__Task goal__. What are the lines, copied exactly, from the one containing "1346x638 pixels." through the last line of the records below, both included?
═══ Provided information
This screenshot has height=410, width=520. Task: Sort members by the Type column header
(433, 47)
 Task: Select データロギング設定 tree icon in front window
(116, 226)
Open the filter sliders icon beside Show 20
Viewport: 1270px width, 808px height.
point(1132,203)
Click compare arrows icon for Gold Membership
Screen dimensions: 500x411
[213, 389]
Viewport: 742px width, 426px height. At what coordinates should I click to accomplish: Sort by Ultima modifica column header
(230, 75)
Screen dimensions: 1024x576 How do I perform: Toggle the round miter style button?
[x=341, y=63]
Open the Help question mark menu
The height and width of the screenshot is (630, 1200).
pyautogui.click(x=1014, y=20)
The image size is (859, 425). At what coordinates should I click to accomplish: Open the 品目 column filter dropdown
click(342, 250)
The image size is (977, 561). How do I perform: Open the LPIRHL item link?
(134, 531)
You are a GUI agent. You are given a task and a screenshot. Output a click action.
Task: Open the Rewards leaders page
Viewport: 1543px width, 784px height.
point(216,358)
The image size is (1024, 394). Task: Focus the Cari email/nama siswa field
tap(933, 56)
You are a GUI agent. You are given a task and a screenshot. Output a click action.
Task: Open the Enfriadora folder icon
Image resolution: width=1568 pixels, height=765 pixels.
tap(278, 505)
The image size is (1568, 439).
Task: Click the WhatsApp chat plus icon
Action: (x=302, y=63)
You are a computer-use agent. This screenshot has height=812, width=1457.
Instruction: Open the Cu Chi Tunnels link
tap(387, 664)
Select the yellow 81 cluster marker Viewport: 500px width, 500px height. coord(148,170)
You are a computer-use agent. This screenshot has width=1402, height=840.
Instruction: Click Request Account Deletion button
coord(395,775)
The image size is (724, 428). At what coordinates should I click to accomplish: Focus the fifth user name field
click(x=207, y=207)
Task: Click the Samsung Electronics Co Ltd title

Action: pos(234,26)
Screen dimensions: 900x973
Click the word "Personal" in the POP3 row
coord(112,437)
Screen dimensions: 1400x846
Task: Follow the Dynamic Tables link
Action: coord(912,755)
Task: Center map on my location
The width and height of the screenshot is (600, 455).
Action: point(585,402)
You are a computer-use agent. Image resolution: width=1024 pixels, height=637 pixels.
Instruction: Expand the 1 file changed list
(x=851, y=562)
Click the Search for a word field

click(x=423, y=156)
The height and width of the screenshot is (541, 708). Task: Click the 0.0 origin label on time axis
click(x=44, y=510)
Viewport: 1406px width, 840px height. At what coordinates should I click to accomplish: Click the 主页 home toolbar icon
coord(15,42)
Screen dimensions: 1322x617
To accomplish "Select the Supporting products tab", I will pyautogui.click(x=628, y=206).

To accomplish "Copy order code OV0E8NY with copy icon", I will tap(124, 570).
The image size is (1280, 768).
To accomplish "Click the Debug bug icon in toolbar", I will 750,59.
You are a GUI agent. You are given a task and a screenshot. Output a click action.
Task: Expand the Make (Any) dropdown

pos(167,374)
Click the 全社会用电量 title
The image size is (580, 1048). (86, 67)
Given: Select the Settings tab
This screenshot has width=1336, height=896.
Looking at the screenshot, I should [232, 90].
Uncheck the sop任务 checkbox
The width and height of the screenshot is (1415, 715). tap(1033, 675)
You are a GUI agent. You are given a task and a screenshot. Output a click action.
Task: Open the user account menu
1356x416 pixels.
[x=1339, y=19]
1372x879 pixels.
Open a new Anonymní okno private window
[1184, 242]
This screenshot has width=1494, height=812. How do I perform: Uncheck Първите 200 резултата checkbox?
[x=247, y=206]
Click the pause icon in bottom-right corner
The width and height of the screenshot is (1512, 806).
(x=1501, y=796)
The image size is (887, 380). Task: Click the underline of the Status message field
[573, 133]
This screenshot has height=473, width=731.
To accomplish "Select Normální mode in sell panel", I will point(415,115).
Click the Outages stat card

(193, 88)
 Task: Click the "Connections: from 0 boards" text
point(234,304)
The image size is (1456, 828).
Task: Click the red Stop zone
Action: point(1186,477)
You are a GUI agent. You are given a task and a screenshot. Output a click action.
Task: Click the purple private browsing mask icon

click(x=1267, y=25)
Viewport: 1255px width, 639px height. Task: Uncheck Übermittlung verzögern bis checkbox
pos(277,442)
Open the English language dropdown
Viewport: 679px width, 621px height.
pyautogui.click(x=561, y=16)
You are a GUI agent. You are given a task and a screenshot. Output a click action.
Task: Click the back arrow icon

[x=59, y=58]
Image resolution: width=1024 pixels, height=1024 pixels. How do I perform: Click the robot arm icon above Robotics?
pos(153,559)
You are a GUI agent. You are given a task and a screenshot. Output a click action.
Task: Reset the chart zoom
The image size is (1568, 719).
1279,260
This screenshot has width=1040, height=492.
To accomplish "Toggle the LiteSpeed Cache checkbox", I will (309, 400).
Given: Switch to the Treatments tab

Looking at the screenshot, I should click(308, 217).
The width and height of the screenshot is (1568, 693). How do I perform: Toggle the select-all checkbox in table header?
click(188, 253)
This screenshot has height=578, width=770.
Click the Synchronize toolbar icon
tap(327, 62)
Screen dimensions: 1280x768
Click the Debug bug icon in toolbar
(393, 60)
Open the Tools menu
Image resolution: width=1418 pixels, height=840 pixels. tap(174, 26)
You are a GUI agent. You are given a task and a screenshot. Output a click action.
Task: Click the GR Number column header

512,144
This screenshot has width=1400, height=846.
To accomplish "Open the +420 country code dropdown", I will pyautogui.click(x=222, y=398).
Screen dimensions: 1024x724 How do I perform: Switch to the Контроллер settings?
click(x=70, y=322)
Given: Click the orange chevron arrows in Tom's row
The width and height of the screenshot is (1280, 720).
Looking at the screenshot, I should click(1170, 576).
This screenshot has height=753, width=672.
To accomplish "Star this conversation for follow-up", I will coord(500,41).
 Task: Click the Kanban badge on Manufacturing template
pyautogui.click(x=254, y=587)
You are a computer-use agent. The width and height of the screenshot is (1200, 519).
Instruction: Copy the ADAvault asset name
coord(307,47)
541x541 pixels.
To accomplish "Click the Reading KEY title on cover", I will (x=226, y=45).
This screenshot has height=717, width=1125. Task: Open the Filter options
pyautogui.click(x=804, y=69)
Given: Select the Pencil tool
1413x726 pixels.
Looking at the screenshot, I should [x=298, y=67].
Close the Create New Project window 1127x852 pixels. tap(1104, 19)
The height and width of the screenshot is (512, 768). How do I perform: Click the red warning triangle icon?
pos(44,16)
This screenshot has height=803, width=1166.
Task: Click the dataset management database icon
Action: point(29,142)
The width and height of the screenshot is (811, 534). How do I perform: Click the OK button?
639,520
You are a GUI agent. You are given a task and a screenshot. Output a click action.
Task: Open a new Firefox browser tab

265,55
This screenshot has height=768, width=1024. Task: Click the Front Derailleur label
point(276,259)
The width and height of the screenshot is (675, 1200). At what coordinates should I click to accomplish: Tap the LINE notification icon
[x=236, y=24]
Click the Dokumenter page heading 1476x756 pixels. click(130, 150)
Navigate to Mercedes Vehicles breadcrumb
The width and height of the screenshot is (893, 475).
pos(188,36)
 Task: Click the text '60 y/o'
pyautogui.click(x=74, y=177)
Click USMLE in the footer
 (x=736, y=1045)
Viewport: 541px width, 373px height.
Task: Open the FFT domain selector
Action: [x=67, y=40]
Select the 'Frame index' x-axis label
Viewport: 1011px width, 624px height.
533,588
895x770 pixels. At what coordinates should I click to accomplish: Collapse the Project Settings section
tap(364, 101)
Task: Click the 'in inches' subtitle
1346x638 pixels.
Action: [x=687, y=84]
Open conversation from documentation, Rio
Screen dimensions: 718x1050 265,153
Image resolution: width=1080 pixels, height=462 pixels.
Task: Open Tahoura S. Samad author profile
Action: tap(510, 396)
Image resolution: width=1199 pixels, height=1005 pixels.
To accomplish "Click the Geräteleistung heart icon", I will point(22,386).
══════
__Result of this task__.
1346x638 pixels.
Action: [x=687, y=84]
Open conversation from documentation, Rio
Screen dimensions: 718x1050 265,153
Image resolution: width=1080 pixels, height=462 pixels.
Task: Open Tahoura S. Samad author profile
Action: tap(510, 396)
Image resolution: width=1199 pixels, height=1005 pixels.
To accomplish "Click the Geräteleistung heart icon", I will point(22,386).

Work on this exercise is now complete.